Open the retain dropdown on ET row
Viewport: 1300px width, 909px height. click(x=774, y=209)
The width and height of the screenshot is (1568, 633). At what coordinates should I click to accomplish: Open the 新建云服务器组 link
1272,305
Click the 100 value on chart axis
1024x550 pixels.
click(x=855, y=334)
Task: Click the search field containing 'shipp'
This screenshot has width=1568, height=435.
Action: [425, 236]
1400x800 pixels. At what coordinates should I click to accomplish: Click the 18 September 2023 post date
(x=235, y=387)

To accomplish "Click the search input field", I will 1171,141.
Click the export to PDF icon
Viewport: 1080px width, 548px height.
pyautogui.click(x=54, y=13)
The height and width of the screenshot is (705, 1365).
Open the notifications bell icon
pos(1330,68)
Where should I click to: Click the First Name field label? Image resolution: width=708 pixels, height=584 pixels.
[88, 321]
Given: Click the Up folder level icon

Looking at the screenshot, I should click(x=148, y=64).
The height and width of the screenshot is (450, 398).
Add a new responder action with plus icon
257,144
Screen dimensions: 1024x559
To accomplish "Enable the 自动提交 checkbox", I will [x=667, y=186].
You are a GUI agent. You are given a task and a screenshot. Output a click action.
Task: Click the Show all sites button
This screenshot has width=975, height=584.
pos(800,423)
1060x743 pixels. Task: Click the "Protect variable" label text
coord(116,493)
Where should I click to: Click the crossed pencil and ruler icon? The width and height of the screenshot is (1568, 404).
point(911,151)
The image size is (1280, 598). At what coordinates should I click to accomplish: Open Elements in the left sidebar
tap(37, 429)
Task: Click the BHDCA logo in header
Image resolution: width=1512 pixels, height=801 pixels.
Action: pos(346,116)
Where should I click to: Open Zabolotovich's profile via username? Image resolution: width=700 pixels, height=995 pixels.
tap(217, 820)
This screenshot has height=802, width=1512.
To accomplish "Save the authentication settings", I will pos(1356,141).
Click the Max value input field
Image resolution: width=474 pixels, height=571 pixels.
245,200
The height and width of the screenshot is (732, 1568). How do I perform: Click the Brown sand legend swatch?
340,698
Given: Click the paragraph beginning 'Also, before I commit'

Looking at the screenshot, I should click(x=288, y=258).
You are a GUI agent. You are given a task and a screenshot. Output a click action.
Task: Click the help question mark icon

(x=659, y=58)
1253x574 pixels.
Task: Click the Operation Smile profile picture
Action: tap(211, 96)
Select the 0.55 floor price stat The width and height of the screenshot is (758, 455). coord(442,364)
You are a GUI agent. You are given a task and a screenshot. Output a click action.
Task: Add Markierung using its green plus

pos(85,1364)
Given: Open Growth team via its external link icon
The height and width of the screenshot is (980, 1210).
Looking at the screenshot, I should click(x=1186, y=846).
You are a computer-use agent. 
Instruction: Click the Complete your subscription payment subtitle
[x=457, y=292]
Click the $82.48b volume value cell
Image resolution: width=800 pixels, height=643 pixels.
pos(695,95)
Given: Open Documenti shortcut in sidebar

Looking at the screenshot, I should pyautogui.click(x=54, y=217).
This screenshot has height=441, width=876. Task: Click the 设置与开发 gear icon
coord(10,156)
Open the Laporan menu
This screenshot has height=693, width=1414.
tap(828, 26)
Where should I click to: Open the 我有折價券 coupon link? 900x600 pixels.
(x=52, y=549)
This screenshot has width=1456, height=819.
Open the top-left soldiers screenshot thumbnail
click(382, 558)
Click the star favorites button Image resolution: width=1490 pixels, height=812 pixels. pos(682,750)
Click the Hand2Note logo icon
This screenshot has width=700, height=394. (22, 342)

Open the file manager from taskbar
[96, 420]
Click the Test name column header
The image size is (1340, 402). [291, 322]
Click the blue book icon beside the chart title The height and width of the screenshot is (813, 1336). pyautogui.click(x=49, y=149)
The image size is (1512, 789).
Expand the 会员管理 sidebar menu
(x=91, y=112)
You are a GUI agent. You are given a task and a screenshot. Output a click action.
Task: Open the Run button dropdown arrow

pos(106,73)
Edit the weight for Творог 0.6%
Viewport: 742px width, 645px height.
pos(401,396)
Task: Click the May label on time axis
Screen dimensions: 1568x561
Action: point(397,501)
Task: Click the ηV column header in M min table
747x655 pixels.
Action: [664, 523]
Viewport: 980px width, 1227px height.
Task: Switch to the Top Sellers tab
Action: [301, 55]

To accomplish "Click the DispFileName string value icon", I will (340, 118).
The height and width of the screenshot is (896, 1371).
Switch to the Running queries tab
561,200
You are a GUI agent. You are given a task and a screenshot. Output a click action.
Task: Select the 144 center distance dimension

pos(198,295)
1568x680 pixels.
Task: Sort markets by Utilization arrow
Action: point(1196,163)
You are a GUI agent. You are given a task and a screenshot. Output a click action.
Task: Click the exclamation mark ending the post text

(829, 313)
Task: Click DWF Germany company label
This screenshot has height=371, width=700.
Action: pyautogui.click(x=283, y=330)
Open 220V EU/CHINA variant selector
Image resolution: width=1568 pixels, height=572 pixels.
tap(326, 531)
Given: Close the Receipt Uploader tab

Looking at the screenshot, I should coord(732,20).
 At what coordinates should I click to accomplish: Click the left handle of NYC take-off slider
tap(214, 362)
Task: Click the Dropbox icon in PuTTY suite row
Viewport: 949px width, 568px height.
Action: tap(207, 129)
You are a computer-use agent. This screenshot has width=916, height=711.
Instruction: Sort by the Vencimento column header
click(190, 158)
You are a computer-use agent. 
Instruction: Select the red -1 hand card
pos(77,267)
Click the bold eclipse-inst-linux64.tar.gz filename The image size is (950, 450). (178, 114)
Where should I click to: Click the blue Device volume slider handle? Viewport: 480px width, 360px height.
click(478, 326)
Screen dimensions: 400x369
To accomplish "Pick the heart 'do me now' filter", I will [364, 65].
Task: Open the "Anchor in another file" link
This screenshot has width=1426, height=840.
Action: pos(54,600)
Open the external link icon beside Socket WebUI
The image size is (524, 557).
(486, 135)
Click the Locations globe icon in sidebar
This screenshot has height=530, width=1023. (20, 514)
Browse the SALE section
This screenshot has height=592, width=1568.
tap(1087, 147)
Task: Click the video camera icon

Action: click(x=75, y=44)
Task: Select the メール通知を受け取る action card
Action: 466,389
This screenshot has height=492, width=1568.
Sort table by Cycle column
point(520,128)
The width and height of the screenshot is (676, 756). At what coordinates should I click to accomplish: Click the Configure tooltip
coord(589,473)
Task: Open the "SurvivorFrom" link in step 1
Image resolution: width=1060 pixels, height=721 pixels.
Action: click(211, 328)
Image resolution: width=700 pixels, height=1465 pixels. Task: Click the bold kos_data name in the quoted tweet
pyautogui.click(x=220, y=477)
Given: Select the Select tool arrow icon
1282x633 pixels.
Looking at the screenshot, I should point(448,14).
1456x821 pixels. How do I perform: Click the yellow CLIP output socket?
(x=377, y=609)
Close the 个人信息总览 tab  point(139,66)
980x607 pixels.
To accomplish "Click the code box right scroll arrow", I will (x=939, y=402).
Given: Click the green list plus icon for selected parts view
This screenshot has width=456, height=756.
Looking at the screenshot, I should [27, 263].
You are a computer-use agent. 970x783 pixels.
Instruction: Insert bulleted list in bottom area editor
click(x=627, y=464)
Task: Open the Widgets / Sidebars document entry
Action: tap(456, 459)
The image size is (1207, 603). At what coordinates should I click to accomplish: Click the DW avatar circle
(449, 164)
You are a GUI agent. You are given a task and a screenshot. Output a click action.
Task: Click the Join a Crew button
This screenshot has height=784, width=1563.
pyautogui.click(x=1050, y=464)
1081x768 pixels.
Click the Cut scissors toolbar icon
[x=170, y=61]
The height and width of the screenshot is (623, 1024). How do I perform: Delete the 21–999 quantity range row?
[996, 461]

============================================================

WHAT THE TASK ASKS
After locating the line holding "You are a computer-use agent. This" above, output exactly that line and every line after it through the line holding "link in step 1". Include nothing else.

FINAL ANSWER
You are a computer-use agent. This screenshot has width=916, height=711.
Instruction: Sort by the Vencimento column header
click(190, 158)
You are a computer-use agent. 
Instruction: Select the red -1 hand card
pos(77,267)
Click the bold eclipse-inst-linux64.tar.gz filename The image size is (950, 450). (178, 114)
Where should I click to: Click the blue Device volume slider handle? Viewport: 480px width, 360px height.
click(478, 326)
Screen dimensions: 400x369
To accomplish "Pick the heart 'do me now' filter", I will [364, 65].
Task: Open the "Anchor in another file" link
This screenshot has width=1426, height=840.
Action: pos(54,600)
Open the external link icon beside Socket WebUI
The image size is (524, 557).
(486, 135)
Click the Locations globe icon in sidebar
This screenshot has height=530, width=1023. (20, 514)
Browse the SALE section
This screenshot has height=592, width=1568.
tap(1087, 147)
Task: Click the video camera icon

Action: click(x=75, y=44)
Task: Select the メール通知を受け取る action card
Action: 466,389
This screenshot has height=492, width=1568.
Sort table by Cycle column
point(520,128)
The width and height of the screenshot is (676, 756). At what coordinates should I click to accomplish: Click the Configure tooltip
coord(589,473)
Task: Open the "SurvivorFrom" link in step 1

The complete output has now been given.